# Using Latent Class Analysis to explore (synthetic) data

This notebook is about **Latent Class Analysis (LCA)**, which is a way to explore how Boolean attributes co-occur in a population. LCA is a classic technique that has been around since at least the 1980s.

I wanted to introduce LCA because:

 - I've found it useful in my work before
 - Understanding it is a stepping-stone to understanding more complicated models like Latent Dirichlet Allocation, which is a widely used technique for topic modelling (used e.g. by Converseon).
 

Here we will use an implementation of Latent Class Analysis from [here](https://github.com/dasirra/latent-class-analysis). The algorithm is about 2 or 3 screens of Python code, so it's not _rocket science_ ;-). LCA is part of a general class of algorithms called _Expectation Maximisation_ (EM) algorithms. You can think of it as a little bit like k-means if that helps.

In [1]:
from lca import LCA
import pandas as pd
from more_itertools import one

The imported function `one` is just a convenience for neatly getting one item out of a singleton list or iterator, 
and simultaneously asserting (checking) that the list has exactly one item in it.

In [2]:
one([31337])
#one([]) # errors
#one([1,2,3])

31337

We'll also want plotly.

In [5]:
from plotly import __version__ as plotly_version
from plotly.offline import init_notebook_mode, iplot

print("Plotly version: " + plotly_version)

init_notebook_mode(connected=True)         # initiate notebook for offline plot

Plotly version: 3.5.0


## Two types of people, in a synthetic data set

I've generated a synthetic dataset of 1000 rows. Let's imagine each row is a person (as it will be when we look at some real data later). We have four binary attributes: A, B, C and D.

In [6]:
data_df = pd.read_csv("synth_data.csv")
data_df.head(10)

Unnamed: 0,A,B,C,D
0,0,0,1,0
1,1,0,0,1
2,1,1,0,0
3,0,0,1,1
4,1,0,0,0
5,1,1,0,0
6,1,1,0,1
7,0,0,1,0
8,1,1,0,1
9,0,0,1,0


We would like to know what types of people we generally have in the data, with respect to attributes A, B, C and D. Because there are only 4 attributes, we can count all the combinations:

In [7]:
data_df.groupby(['A', 'B', 'C', 'D']).size().to_frame('Count').reset_index().sort_values('Count', ascending=False)

Unnamed: 0,A,B,C,D,Count
12,1,1,0,0,200
3,0,0,1,1,195
13,1,1,0,1,183
2,0,0,1,0,182
10,1,0,1,0,34
8,1,0,0,0,29
5,0,1,0,1,28
4,0,1,0,0,23
11,1,0,1,1,21
1,0,0,0,1,20


We can see that we tend to have one of the following:
 - A and B, but not C
 - Neither A nor B, but C

The D attribute just does it's own merry thing.

## Running LCA on the synthetic data

We can throw this data to LCA and ask it to find two classes i.e. two types of people, in a way that _best explains the actual data observed_.

The idea is that the population is composed of a number of different classes of people, and people from different classes tend to have different attribute values. But we can't observe the classes of people directly (they are "Latent"); we can only infer their existence from the patterns of the attributes.

Task set =>
1 - In the Latent Class Analysis notebook, which general class of algorithms does LCA belong to?
2 - Extend the Latent Class Analysis notebook, picking up after its final sentence.

Recorded information =>
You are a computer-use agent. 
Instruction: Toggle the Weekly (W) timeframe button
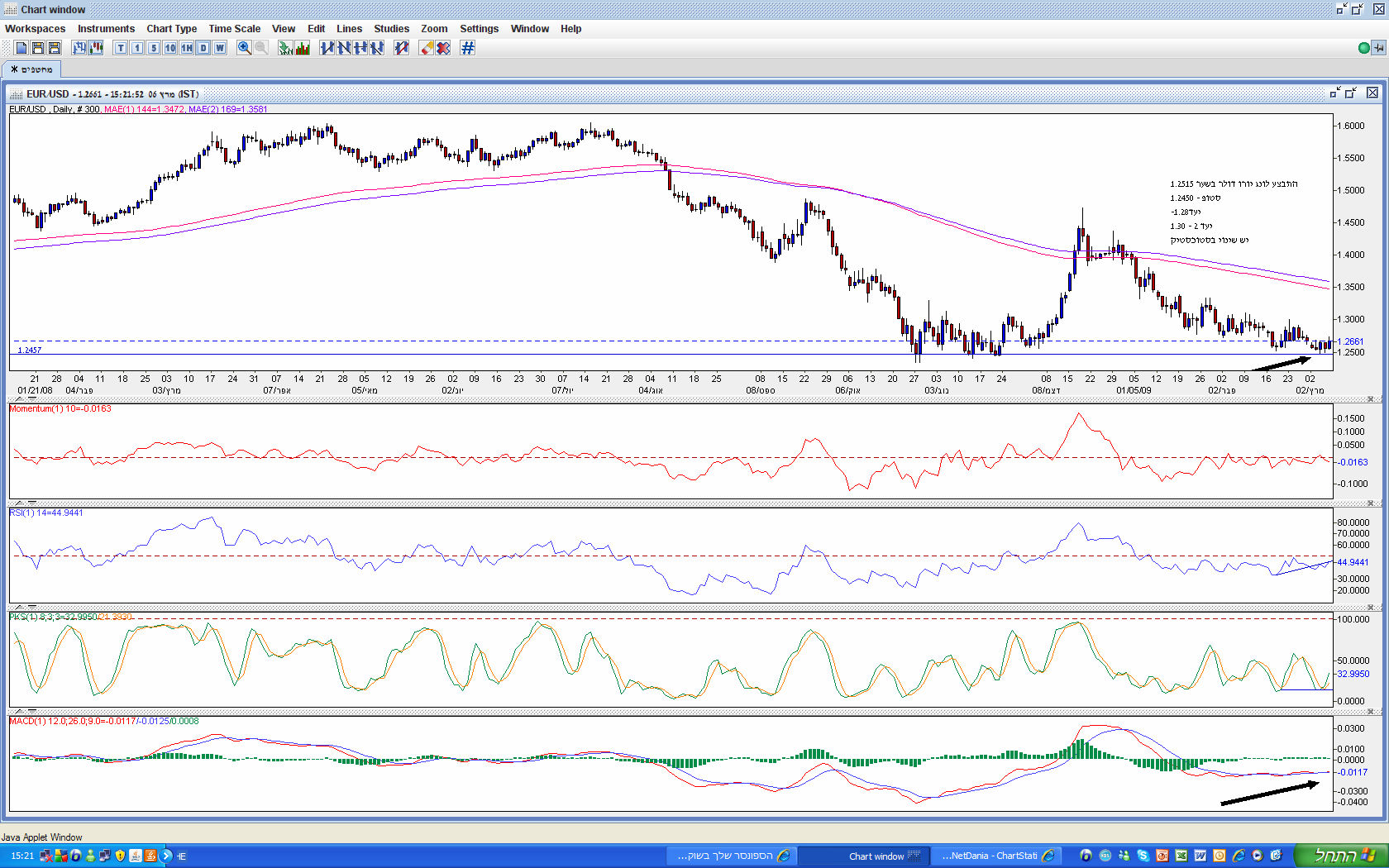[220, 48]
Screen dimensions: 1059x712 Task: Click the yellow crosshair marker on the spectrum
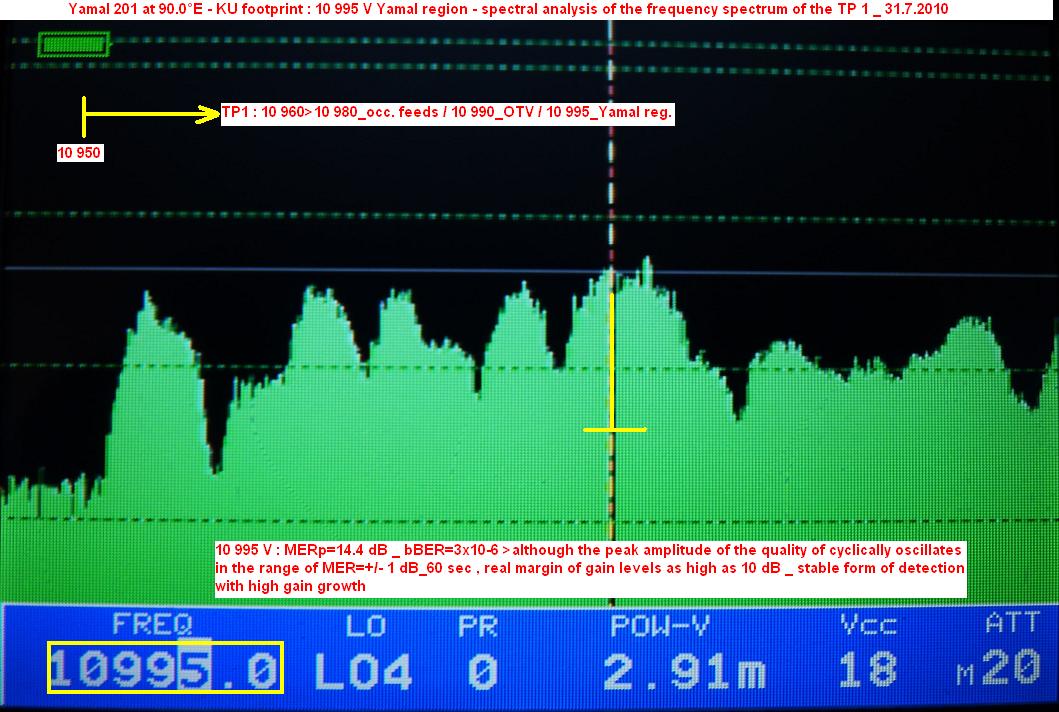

Exercise responses =>
1 - Expectation Maximisation (EM) algorithms

2 -
We need to pass the data in as a numpy matrix.

In [8]:
matrix = data_df.values

lca = LCA(n_components=2)
lca.fit(matrix)

print("Finished finding latent classes.")

Finished finding latent classes.


The first things we get as output from LCA are the probabilities of someone in each group having each of the attributes; we get these from the `theta` attribute of the LCA object, which is an array with 4 columns (for the 4 attributes) and a row for each latent class.

In [9]:
chart_data = []

for i in range(2):
    chart_data.append({
        'x': ['A', 'B', 'C', 'D'],
        'y': lca.theta[i, :],
        'type': 'bar',
        'name': "Class %d" % i
    })

figure = {
    'data': chart_data,
    'layout': {'yaxis': {'title': 'Probability of attribute'}}
}

iplot(figure)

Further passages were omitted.